Kjøkkelvik Idrettslag is a Norwegian multi-sports club based in the Kjøkkelvik and Olsvik areas of Laksevåg borough in Bergen. Founded on 7 October 1934, the club operates departments for association football, handball, and gymnastics.

== History and facilities ==
Established in 1934, the club historically served as a central sports organization for the western suburbs of Bergen. The football section utilizes Kjøkkelvikbanen for training and home matches. The handball department primarily uses Olsvikhallen, as well as Mathopenhallen through a cooperative arrangement. The gymnastics department operates out of local school facilities, Olsvikhallen, Sotra Turnhall, and the club's own clubhouse, Fæsterhuset.

== Sports ==

=== Football ===
Football has been part of the club's activity since its early years, with official competitive matches recorded from 1939.

The men's senior team experienced its most successful modern period during the late 1990s and early 2000s, competing in the 3. divisjon (the fourth tier of Norwegian football) until relegation following the 2001 season. After several seasons in lower regional divisions, the team secured promotion back to the 6. divisjon in 2024.

=== Handball ===
The handball department was established in 1973 and developed into one of the club's primary competitive branches, fielding teams at national levels in both men's and women's categories.

==== Men's team ====
The men's senior team reached the 1. divisjon (the second tier of Norwegian handball) in the late 1990s and maintained a continuous presence in the division from 2001 to 2005. During the 2003–04 season, Kjøkkelvik qualified for the mid-season promotion stage known as the Gildeserien. During this era, the club functioned as a regional developmental partner for Fyllingen Håndball, Bergen's top-flight elite team.
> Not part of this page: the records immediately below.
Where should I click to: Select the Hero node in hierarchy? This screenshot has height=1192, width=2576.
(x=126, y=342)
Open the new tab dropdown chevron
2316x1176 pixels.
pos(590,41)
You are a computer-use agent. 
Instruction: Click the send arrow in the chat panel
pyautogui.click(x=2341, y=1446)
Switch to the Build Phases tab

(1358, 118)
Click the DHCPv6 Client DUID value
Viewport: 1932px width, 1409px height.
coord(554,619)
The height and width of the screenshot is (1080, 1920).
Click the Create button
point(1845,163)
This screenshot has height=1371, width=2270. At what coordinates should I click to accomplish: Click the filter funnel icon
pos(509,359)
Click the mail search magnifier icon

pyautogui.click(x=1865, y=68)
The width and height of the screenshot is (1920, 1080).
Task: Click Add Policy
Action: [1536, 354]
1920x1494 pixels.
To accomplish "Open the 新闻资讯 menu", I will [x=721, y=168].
After dropping to lower divisions post-2005, the team returned to the 2. divisjon between 2013 and 2018. Since the 2017–18 season, the senior team has periodically entered joint cooperative sides under the name Kjøkkelvik/Mathopen in collaboration with neighboring club Mathopen IL.

==== Women's team ====
The women's senior team spent twelve consecutive seasons in the 2. divisjon from 2004–05 through 2015–16. The team regularly participated in the national Norwegian Handball Cup during this period, and has primarily competed in the 3. divisjon in subsequent years.

==== Notable players ====
- Jarle Rykkje – Former Norwegian national handball team player (79 caps) who played youth football and handball for Kjøkkelvik before joining Fyllingen Håndball.

=== Gymnastics ===
The gymnastics department was established in 1950 and offers recreational and youth gymnastics activities across multiple facilities in the Laksevåg borough.